Disruptive Content That Boosted Brands
Brands have always given it their all to grab the attention of their audiences. Well thought out marketing strategies and innovative ideas have always provided a successful structure. However, times are changing and so are consumers. It’s no longer about how brands see themselves but how consumers feel about the brand and what they want to see from them.
How can brands recapture distant consumers, reach new followers and show that they’re listening? The answer…Disruptive Content.
Now is the time to break the rules, face the negative feedback, listen to the customers voice and convey a stronger brand identity. The following brands have done just that by using disruptive content, as a result they have gained over 30 million views, 42 million likes and a 58.5% increase on Instagram tags.
The Egg With 42 Million Likes
Eugene, a mysterious egg is an excellent example, whose ‘shelfie’ caused a lot of intrigue amongst Instagram users. Eugene’s mission? To beat Kylie Jenner’s world record of having the most liked picture on Instagram and promising something special. With every new set of likes, more cracks appeared. In just ten days, the egg surpassed Kylie’s 18 million likes and successfully hit 42 million likes.
After some time Eugene posted a video, admitting that he was cracking under the pressure of internet fame.

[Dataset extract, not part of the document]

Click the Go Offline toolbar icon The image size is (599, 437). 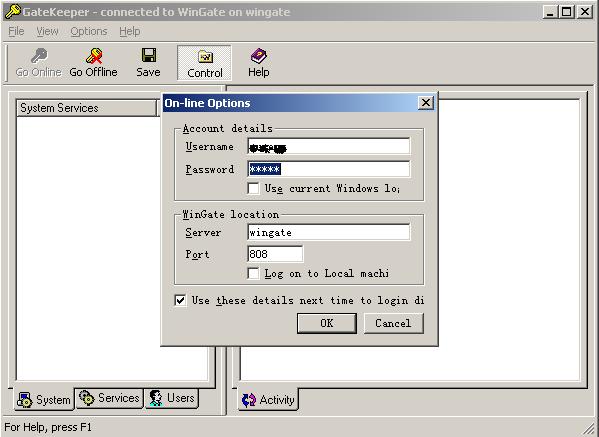pos(94,56)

Eugene’s aim was in fact a Mental Health Awareness Campaign. This showed social media users that it’s okay to talk about the pressure of being online. An incredible campaign to disrupt social media stereotypes and create a conversation about an important cause.
KFC’s Terrible Fries
Social media platforms are a great way to receive feedback from consumers, helping brands to adapt and improve for the better. KFC wandered the realms of Twitter only to find tweets pointing out that their fries are sub-par compared to their renowned chicken.

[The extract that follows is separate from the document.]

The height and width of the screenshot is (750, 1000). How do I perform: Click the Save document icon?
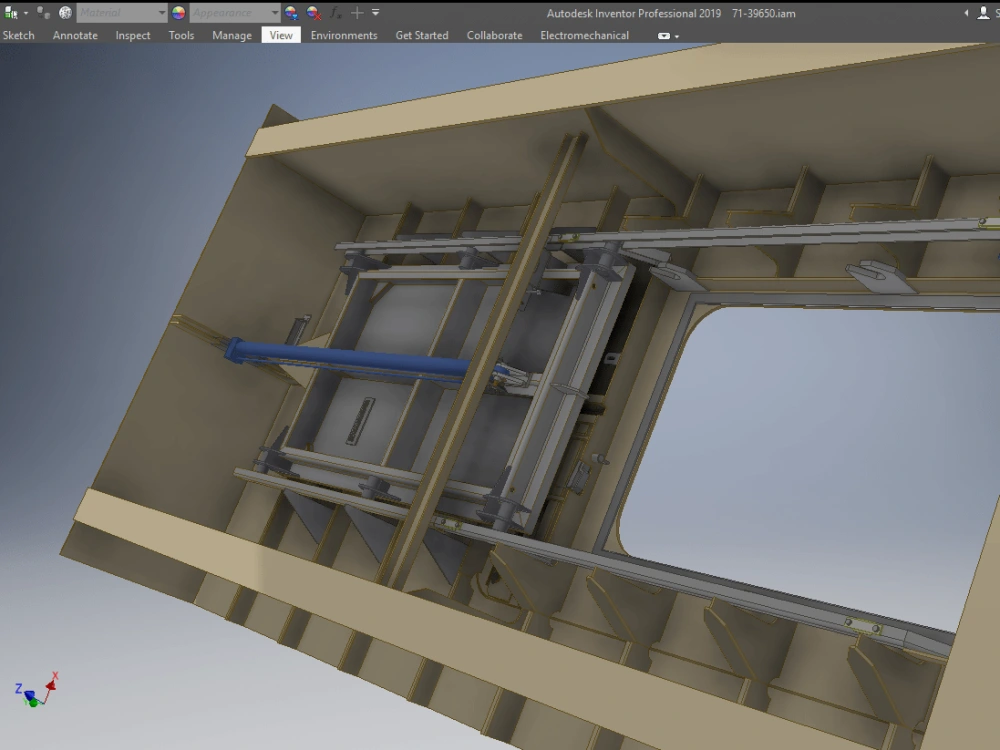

KFC cashed in on these ‘chips’, using these critiques to re-evaluate their recipe and create a campaign promoting the arrival of KFC fries 2.0. How? With well-seasoned content including strong print and display creative, making reference to these negative tweets. Turns out, this disrupted all waves of social media, generating over 500,000 engagements online.
Save My Friend
Christmas Campaigns often involve emotional narratives, family-friendly fun and mouth-watering food and dishes. Iceland skated all around these typical tropes, to take a more political stance.
The frozen food retailer collaborated with Greenpeace on this project to reveal the harmful effects of sourcing palm oil, the subsequent deforestation and impact on orangutans. Where Iceland have truly succeeded is using a tearful tale, to communicate their move to ditch palm oil in all of their products.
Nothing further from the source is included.